Viva la vida, Coldplay

Acaba este 2010 con alegrías y alguna desilusión, es cierto. Pero no me desanimo, no en un día como hoy. Como muchos de vosotros ando haciendo retrospectiva, tanto en lo personal como en lo profesional. No ha sido un mal año, tampoco ha sido de los buenos. Sobrevivo, que es mucho. Y conmigo sigue adelante este blog que ya tiene año y medio de vida. Un periodo de tiempo en el que ha ido cogiendo forma, adoptando estilo -aunque siempre misceláneo y ecléctico-; y en ese caminar ha ido cobrando amigos.

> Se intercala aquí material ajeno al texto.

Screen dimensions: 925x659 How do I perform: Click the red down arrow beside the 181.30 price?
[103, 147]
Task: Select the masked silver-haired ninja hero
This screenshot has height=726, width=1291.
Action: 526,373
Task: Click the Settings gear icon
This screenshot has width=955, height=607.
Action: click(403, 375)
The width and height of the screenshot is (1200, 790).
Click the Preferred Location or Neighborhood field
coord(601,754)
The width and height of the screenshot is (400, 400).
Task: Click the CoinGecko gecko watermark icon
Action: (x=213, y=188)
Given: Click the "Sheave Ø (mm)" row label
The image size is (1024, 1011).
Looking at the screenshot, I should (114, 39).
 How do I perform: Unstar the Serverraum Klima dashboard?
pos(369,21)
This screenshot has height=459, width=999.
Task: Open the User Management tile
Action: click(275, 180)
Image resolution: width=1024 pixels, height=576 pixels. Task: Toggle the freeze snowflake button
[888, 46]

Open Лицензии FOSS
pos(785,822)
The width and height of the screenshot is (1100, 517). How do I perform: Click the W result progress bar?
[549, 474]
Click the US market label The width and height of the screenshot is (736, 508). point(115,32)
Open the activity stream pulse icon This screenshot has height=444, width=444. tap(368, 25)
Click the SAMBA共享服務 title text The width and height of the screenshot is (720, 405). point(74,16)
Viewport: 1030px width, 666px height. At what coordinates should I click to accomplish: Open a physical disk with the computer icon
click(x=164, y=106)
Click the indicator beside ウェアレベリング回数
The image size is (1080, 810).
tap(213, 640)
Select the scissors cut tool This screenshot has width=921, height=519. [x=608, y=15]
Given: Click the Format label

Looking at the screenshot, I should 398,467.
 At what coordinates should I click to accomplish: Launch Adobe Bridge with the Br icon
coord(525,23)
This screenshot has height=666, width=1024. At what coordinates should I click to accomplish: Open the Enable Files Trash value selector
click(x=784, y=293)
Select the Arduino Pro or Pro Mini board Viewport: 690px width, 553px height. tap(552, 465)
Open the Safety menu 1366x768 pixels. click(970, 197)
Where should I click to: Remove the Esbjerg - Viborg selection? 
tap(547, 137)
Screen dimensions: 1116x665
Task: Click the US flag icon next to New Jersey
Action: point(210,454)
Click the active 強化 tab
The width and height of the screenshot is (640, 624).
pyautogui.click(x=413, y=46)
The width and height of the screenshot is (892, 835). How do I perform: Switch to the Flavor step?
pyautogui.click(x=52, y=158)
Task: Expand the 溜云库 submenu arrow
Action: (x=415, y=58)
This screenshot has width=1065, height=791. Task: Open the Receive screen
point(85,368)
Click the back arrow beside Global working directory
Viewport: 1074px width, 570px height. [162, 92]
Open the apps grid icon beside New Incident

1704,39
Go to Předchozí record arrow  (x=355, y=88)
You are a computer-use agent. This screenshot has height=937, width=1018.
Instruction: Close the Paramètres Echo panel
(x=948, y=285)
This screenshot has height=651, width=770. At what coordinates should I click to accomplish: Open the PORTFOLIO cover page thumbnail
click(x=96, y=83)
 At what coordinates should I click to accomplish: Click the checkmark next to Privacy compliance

La tarea de escribir con cierta periodicidad algunas veces ha sido desagradecida. ¡Este blog le hace a una esclava! Pone el listón alto porque es el eterno reto con el que he de cumplir para sentirme cada vez más satisfecha con lo que escribo. He ahí su razón de ser. Pero en ese caminar no he estado sola. No. Me he visto arropada por infinidad de visitas. De gente amiga y de gente que no conozco, que me escribe y que me explica asuntos que les gustaría que abordase. A todos, incluso a los más ácidos (pocos, muy pocos la verdad), quiero darles las gracias porque sus palabras amables han sido mi premio, porque algunas de sus iras me han hecho reflexionar sobre mi modo de ver el mundo. Unas veces para perpetuarme en lo que digo, otras para vislumbrar nuevas perspectivas. No se me ocurre mejor manera de decir adiós, de despedir el año, que con este magnífico Viva la vida de Coldplay. Es sin duda una de las canciones que ha marcado un antes y un después en mi vida. De alguna manera, sé que ha abierto camino. Ahora que estamos a punto de dejar atrás el año viejo y dar la bienvenida al nuevo del que tanto espero (esperamos), me vienen a la mente un sin fin de cosas: de errores y aciertos. Pero la verdad es que no son tan importantes como la de dejar constancia del cariño y la admiración por una de las personas más extraordinarias que se han cruzado en mi vida. Querida Carmen, con esto me salto todas las reglas que intentan regir mi pequeño y personalísimo proyecto editorial (por llamarlo de alguna manera y no perder el hilo con la profesión). Pero creo que merece la pena. Y cuando llegue ese último viaje al que se refería Machado sé que ambas estaremos ligeras de equipaje. Lo importante será el recuerdo que dejamos y la sustancia que hayamos sacado a nuestras vidas.